If you’re not familiar with her, she was lowborn by royal standards (her father was a minor nobleman) and the widow of a Lancastrian knight when she met Edward, then still fighting for the crown. By all accounts- including those by people who hated her- she was stunningly beautiful and even those who were in favor admitted she was greedy and selfish. She secretly married Edward when she was a widow he was still fighting for the crown and she kept him wrapped around her finger until he died. (Not completely I suppose: he did have mistresses and affairs and lots of bastards- but still managed to have a bunch of kids with her.)
The most hated thing about her was that she raised nepotism to new highs. Her family was fertile as alleycats (her parents had 15 children or thereabouts) and she married them all into the richest and most noble families; most infamous was when she married her brother John to the extremely wealthy Duchess of Norfolk when he was about 19 and she was almost 70. She also gave the wardships to any orphaned children of very wealthy families (including those orphaned due to being killed in battle or executed by her husband) to various of her relatives, and she took more of a role in public policy than most thought a queen- especially one who was queen only by virtue of a marriage that most thought never should have happened in the first place- should take.
When Stafford came to the age of maturity and she was about to lose control of his revenues, she decided to keep them in the family by betrothing him to a girl who happened to be her sister, Catherine Woodville.
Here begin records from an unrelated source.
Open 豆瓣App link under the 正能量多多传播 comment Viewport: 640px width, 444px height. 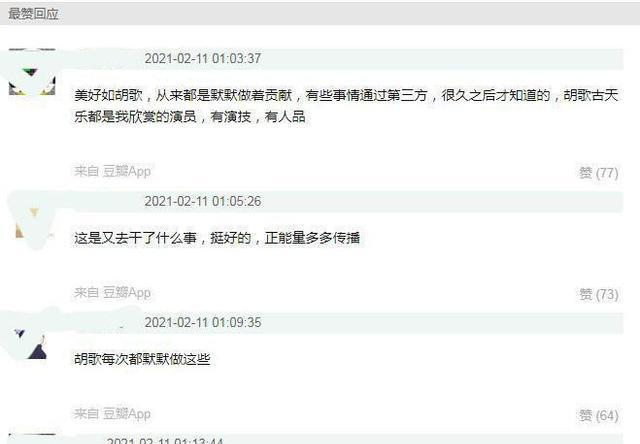coord(127,293)
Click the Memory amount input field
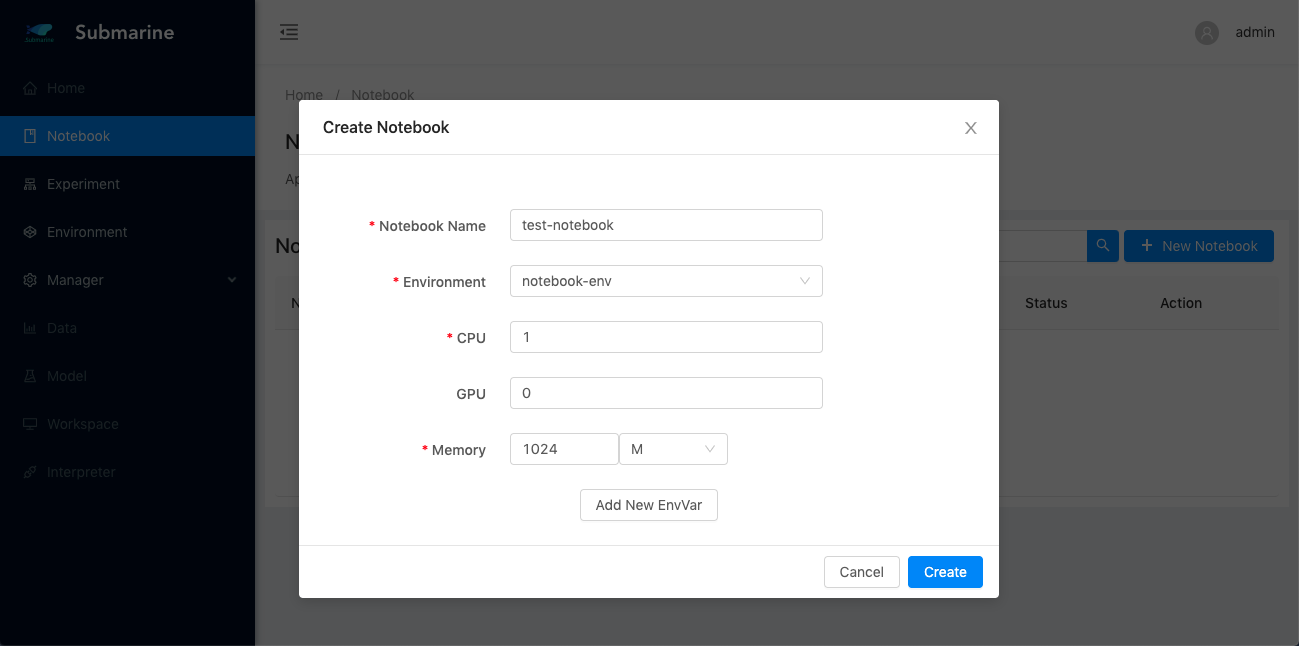 click(563, 449)
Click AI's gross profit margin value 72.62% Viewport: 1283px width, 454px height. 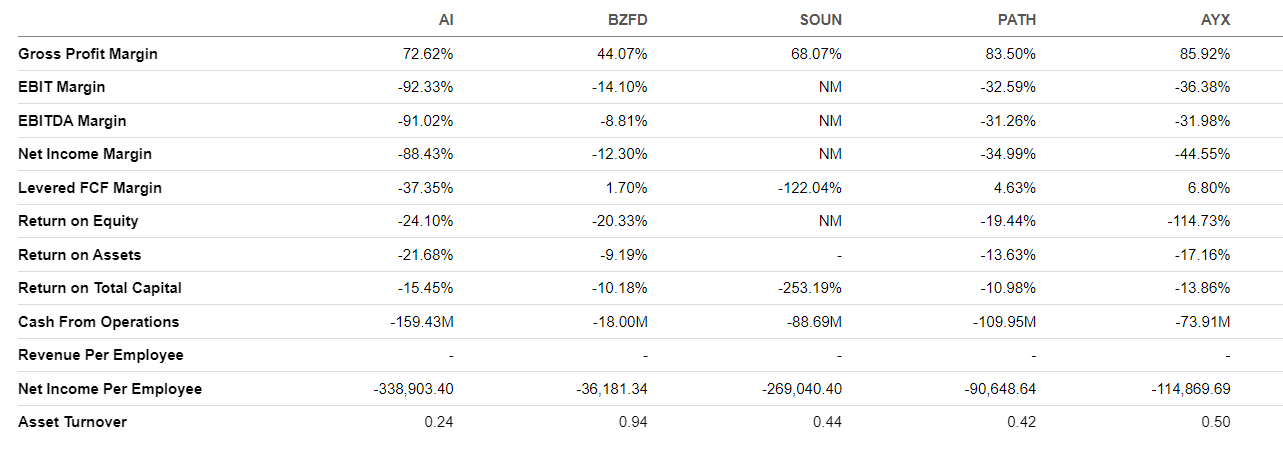(431, 54)
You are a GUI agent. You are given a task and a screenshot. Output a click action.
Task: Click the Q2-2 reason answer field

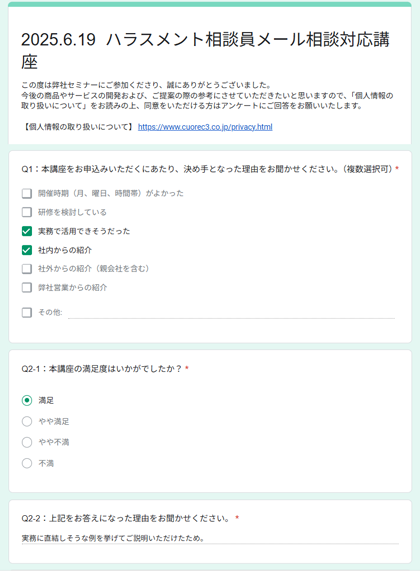pos(210,538)
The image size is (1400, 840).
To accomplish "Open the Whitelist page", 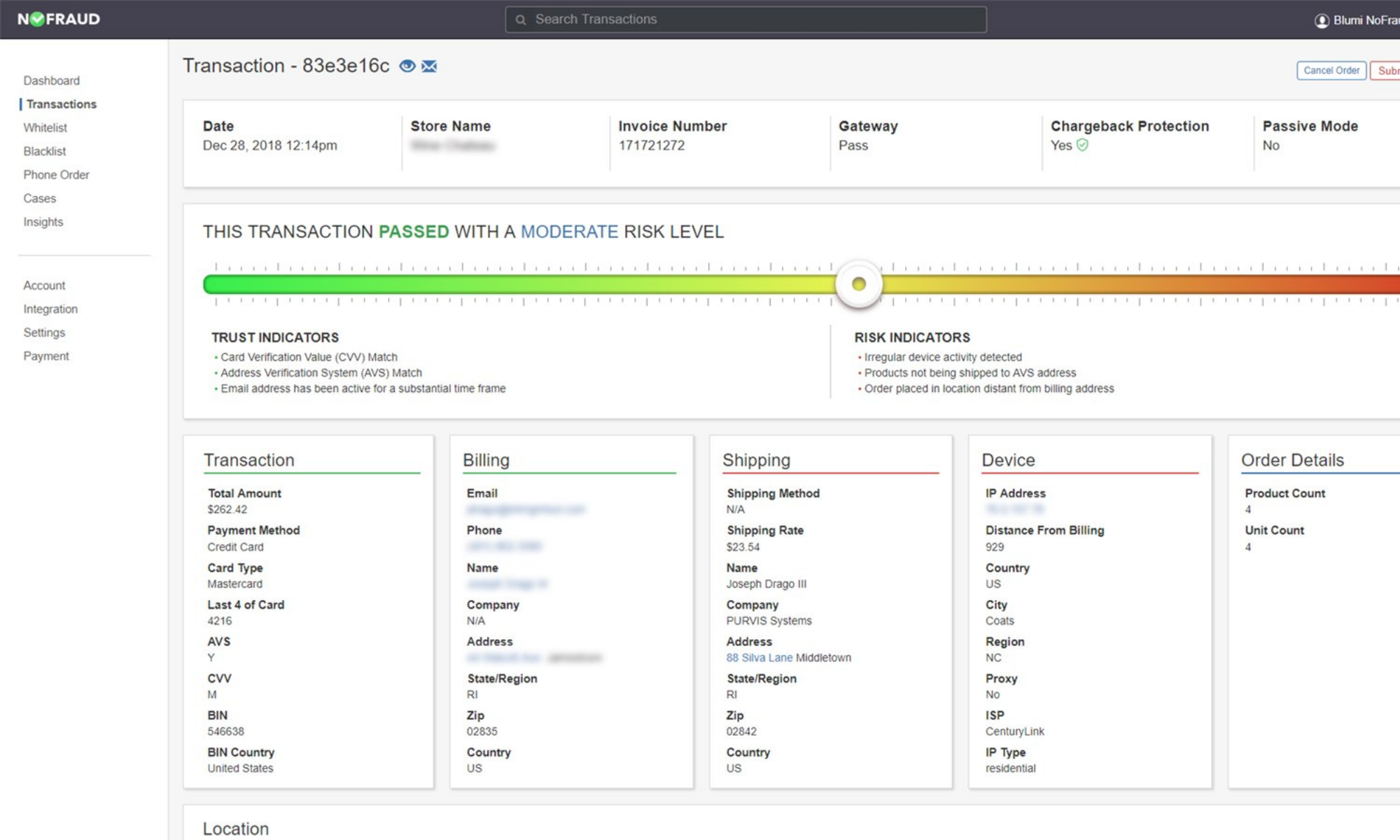I will (x=46, y=127).
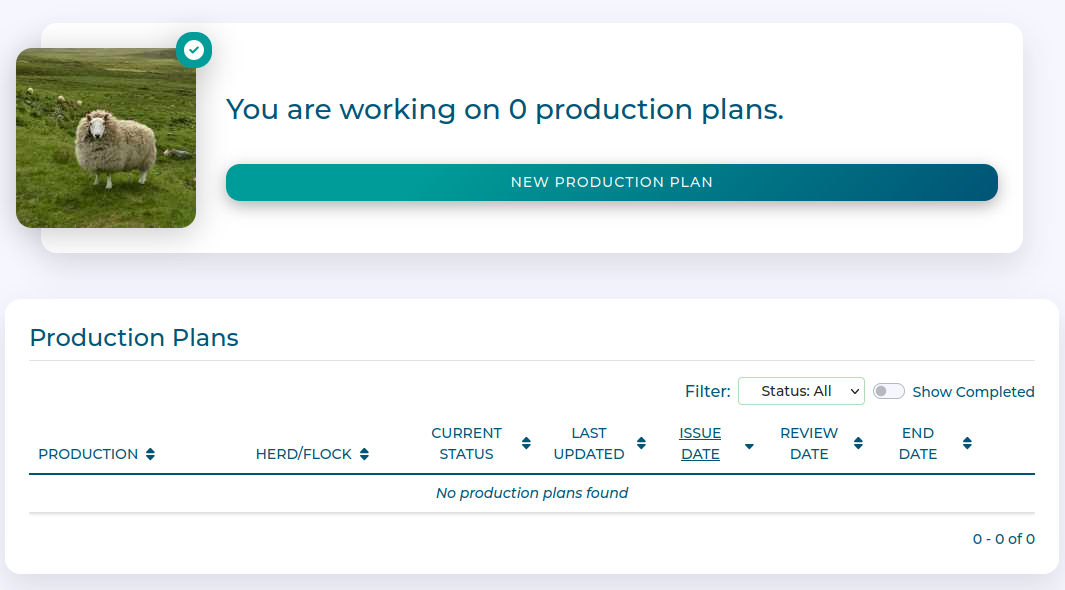Open the Status: All filter dropdown

pyautogui.click(x=801, y=391)

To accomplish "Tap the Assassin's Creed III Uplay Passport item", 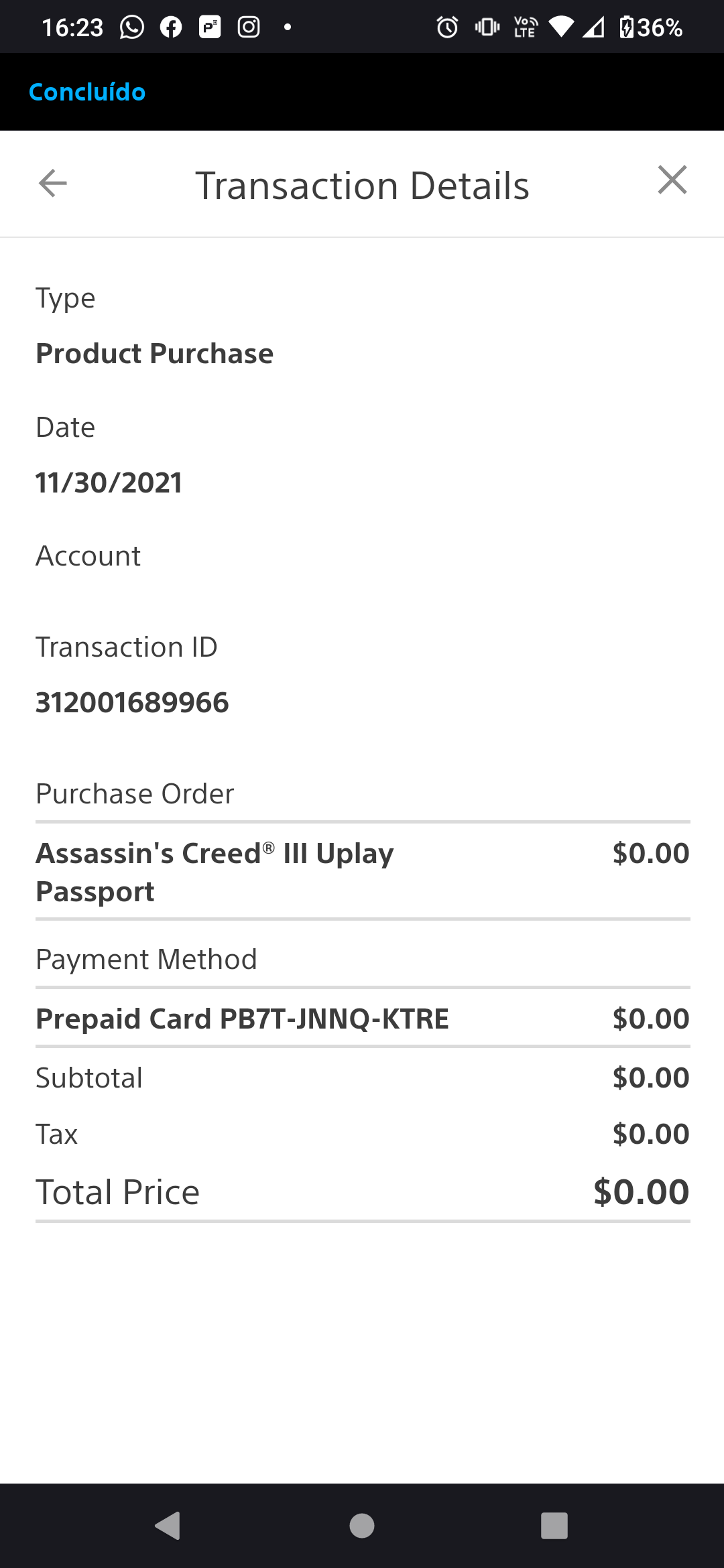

By all accounts it was a pretty miserable marriage, but he had no choice and it benefitted nobody but the Woodvilles. It did produce several children though.
Stafford remained loyal under Edward IV’s reign- after the Lancastrians were completely defeated there wasn’t a lot of reason not to be- but you can understand his resentment. Among other factors he had almost as good a claim to the throne as the Yorkists and to the remaining Lancastrians he was a much closer relative to Henry VI than Richard III was, and he was popular in regions of the country that didn’t like Richard. (Richard’s popularity was mostly in the north- which was odd, because he was the first Yorkist actually liked in York- they had gone Lancastrian during the wars.)
He was an indispensible ally to Richard immediately after Edward IV died and helped him literally seize custody of Edward V from his uncle Anthony Woodville. This he did probably because he hated the Woodvilles with a passion even if they were his close in-laws and wanted their power destroyed. After Edward V was illegitimized by the revelation Edward IV had not been free to marry when he wed Elizabeth Woodville Grey (he had been betrothed or plighted to another woman- a betrothal is less than a marriage but it’s more than an engagement, and this probably wasn’t even the only woman he’d done that with- Eddie had a tendency to promise women he’d marry them if they required it in order to sleep with him) which Stafford had to have relished in he seized his chance to break the Yorks once and for all by alligning with Henry Tudor.
There’s a lot of speculation by historians that if his rebellion had been successful and if Henry Tudor had won at that time (he ended up never setting foot in England due to storms and other problems) he probably wouldn’t have then rebelled against Tudor. He certainly had a much better claim to the throne than Tudor, who was a descendant of a bastard grandson of Edward III (true it was a bastard line that was later legitimized, but still a big stigma) and a bastard son of Henry V’s queen, while Stafford’s ancestry, though through daughters, was legitimate, and also Henry Tudor wasn’t a seasoned warrior and still had many enemies in England.
Anyway, he took a big risk and failed miserably and lost his head. By most accounts he did not make a dignified death. His estates however were allowed to pass to his children (i.e. they weren’t confiscated). After his death his widow married Henry VII’s uncle Jasper Tudor (one of the illegitimate sons of Queen Katherine de Valois), a man much older than she was, and then married a knight her own age when Jasper Tudor died.